Multiplex enzyme-linked immunosorbent assay
Plasma samples taken before or after CD19.CAR-VSTs infusions were analyzed using a multiplex enzyme-linked immunosorbent assay (Millipore) according to the manufacturer’s instructions. GM-CSF, sCD137, IFNγ, sFas, sFasL, granzyme A, granzyme B, IL-2, IL-4, IL-5, IL-6, IL-10, IL-13, MIP-1α, MIP-1β, tumor necrosis factor-α (TNF-α), and perforin were quantified.
Statistical analyses
Data points corresponding to the first CD19.CAR-VST infusion for each patient were plotted against the number of days postinfusion, and an area under the curve was calculated using the trapezoidal method using MATLAB software.
Results
Characteristics of infused VSTs
We manufactured CD19.CAR-VSTs from PBMCs collected from 8 hematopoietic stem cell donors. Generation of CD19.CAR-VSTs required 40 ± 12 days of culture, and the characteristics of the T-cell products are summarized in Figure 1. CD19.CAR transgene expression by flow cytometry ranged from 20% to 48% of CD3+ T cells and met the release criterion of ≥20% CAR expression (Figure 1A). Five CD19.CAR-VST lines were composed of predominantly CD8+ cells, whereas three were predominantly CD4+ cells (Figure 1B).
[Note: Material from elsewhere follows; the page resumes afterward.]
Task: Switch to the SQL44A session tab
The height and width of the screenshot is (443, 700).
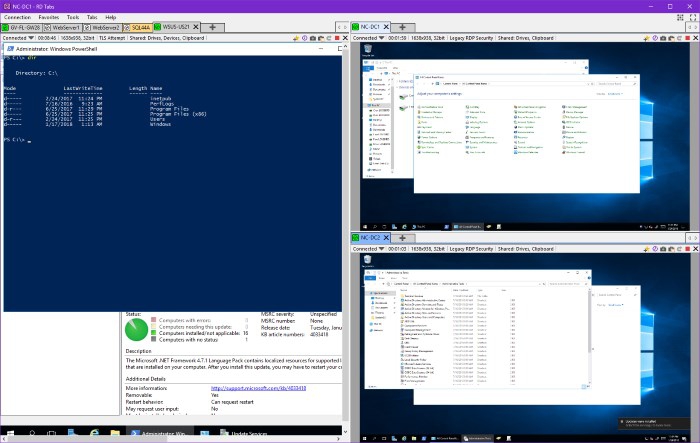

The majority of CD19.CAR-VSTs were CD45RO+ and lacked CCR7, but a residual fraction retained the expression of the memory-associated phenotypic markers CD62L, CD27, and CD28 (Figure 1B). Natural killer cells (CD3–CD56+) were not detectable. Each VST line recognized at least 1 viral antigen and the CD19+ target as assessed by 51Cr release assay (Figure 1C) and IFNγ ELISpot (Figure 1D). The cytotoxic activity against recipient-derived PHA blasts was negligible, indicating a lack of alloreactive T-cell precursors.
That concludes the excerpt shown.